Entries for locating text and elements
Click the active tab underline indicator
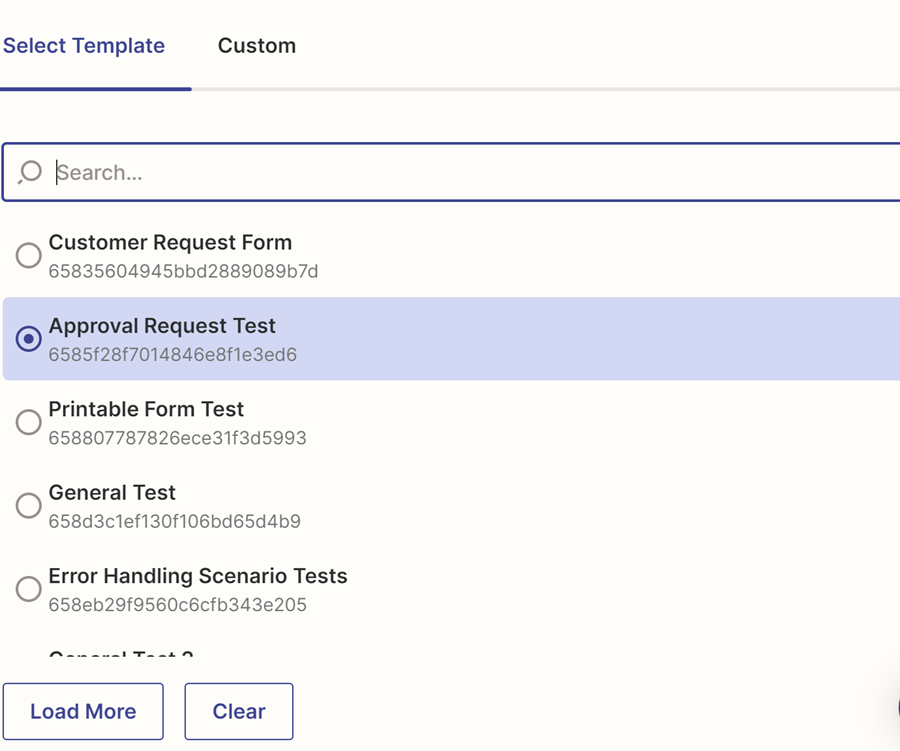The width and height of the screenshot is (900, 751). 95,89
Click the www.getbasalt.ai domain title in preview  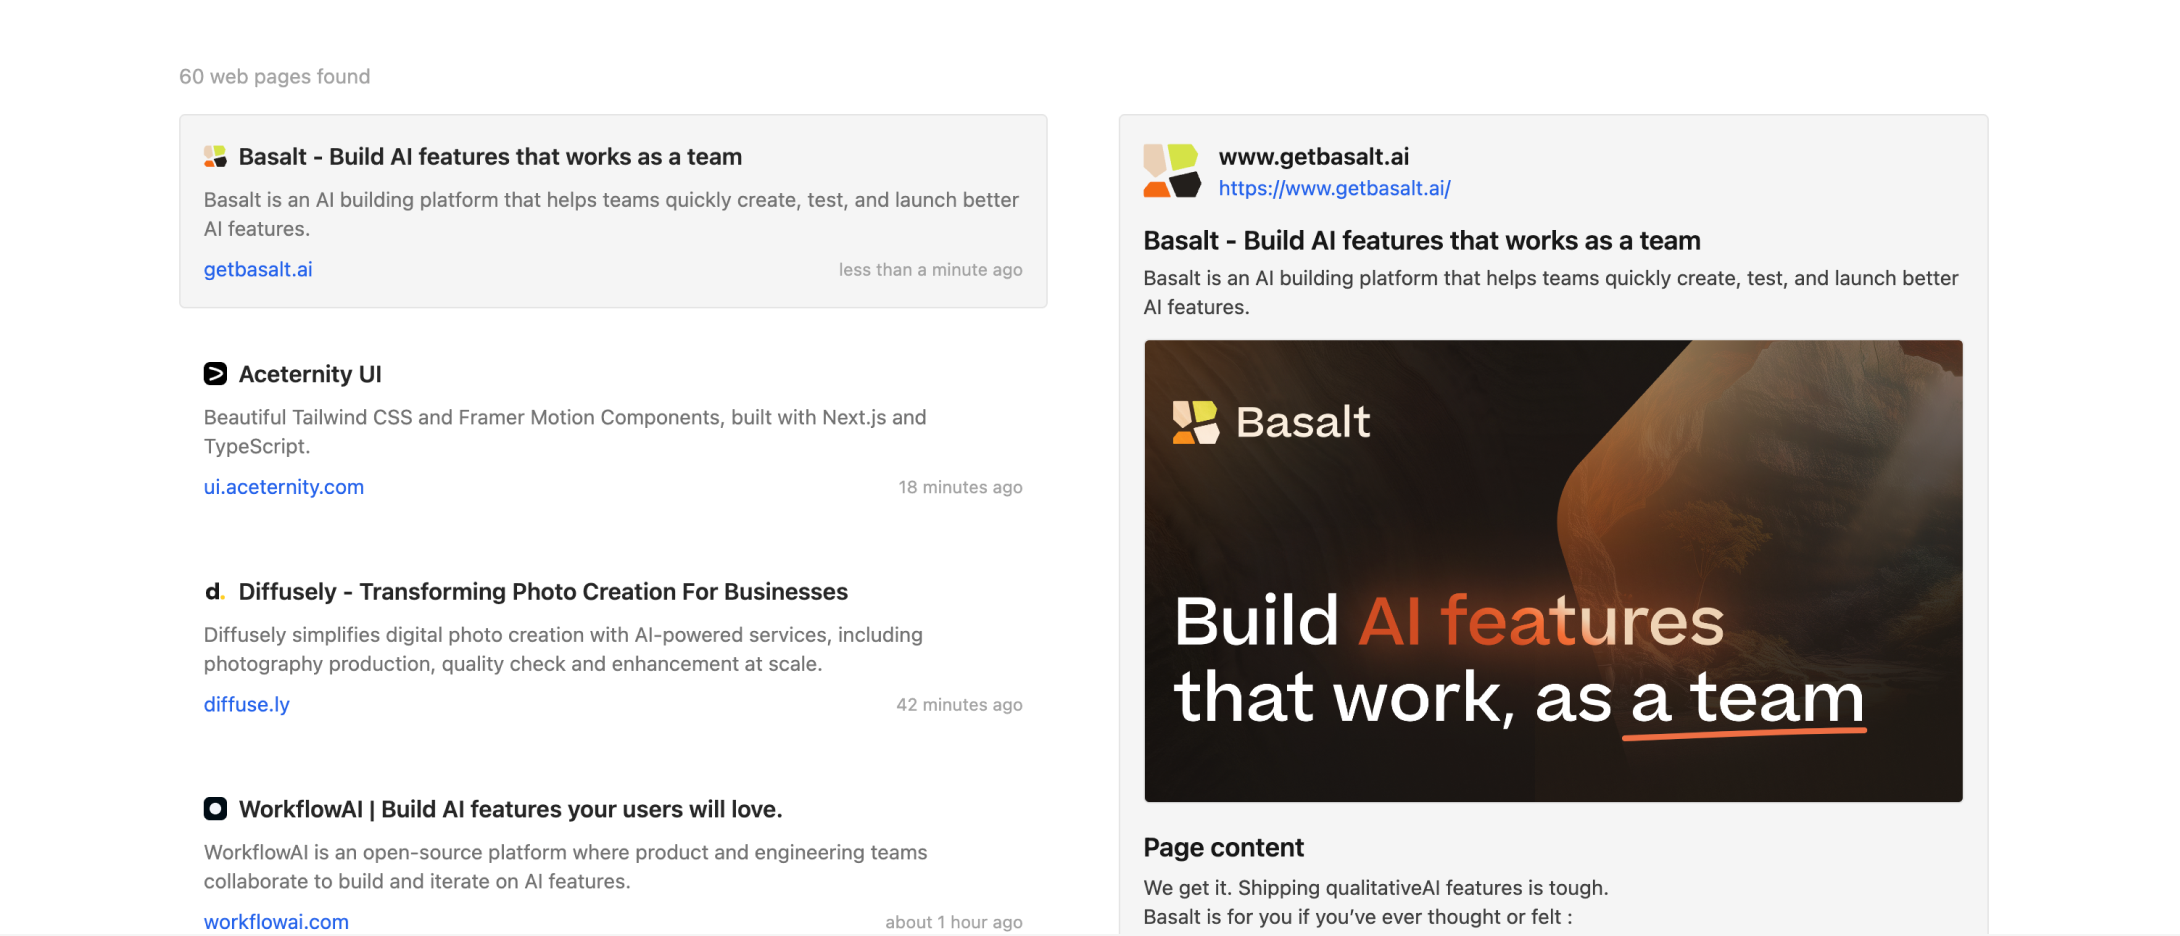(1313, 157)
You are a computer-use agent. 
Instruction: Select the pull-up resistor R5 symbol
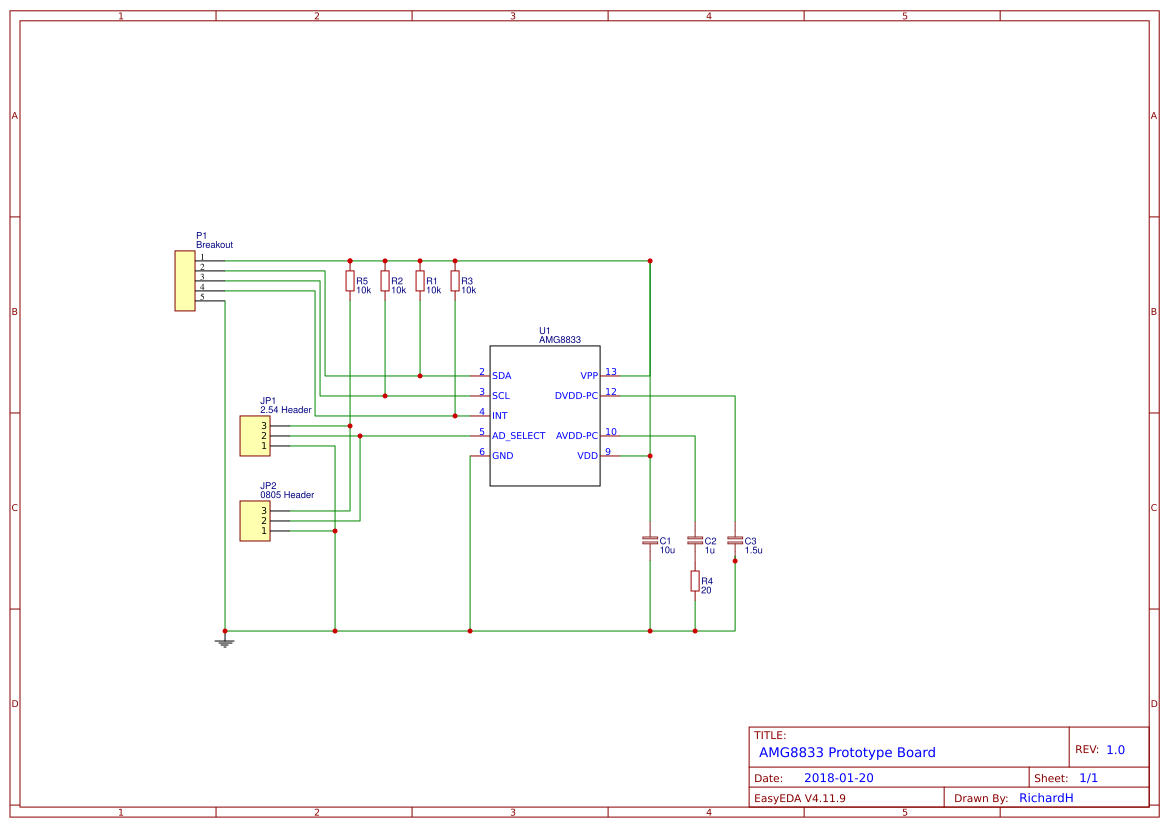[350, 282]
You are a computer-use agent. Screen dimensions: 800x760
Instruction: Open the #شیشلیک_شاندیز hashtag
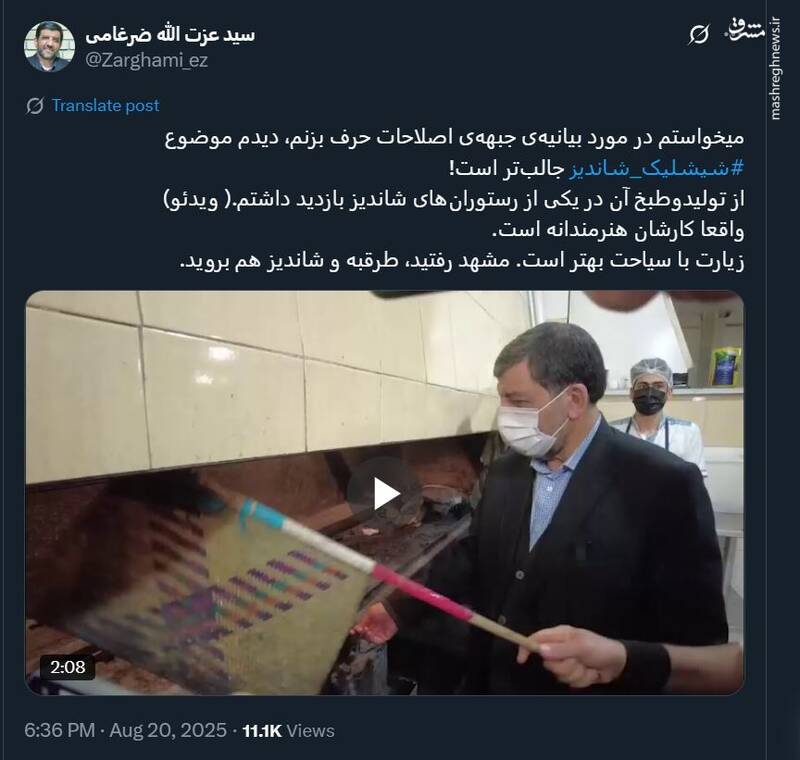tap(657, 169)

WHAT TO PRODUCE:
Pick out each line above that contains the string "agent", treating uppercase and lowercase as different.

EXERCISE RESPONSE:
You are a computer-use agent. 
You are a computer-use agent. Screen dimensions: 800x760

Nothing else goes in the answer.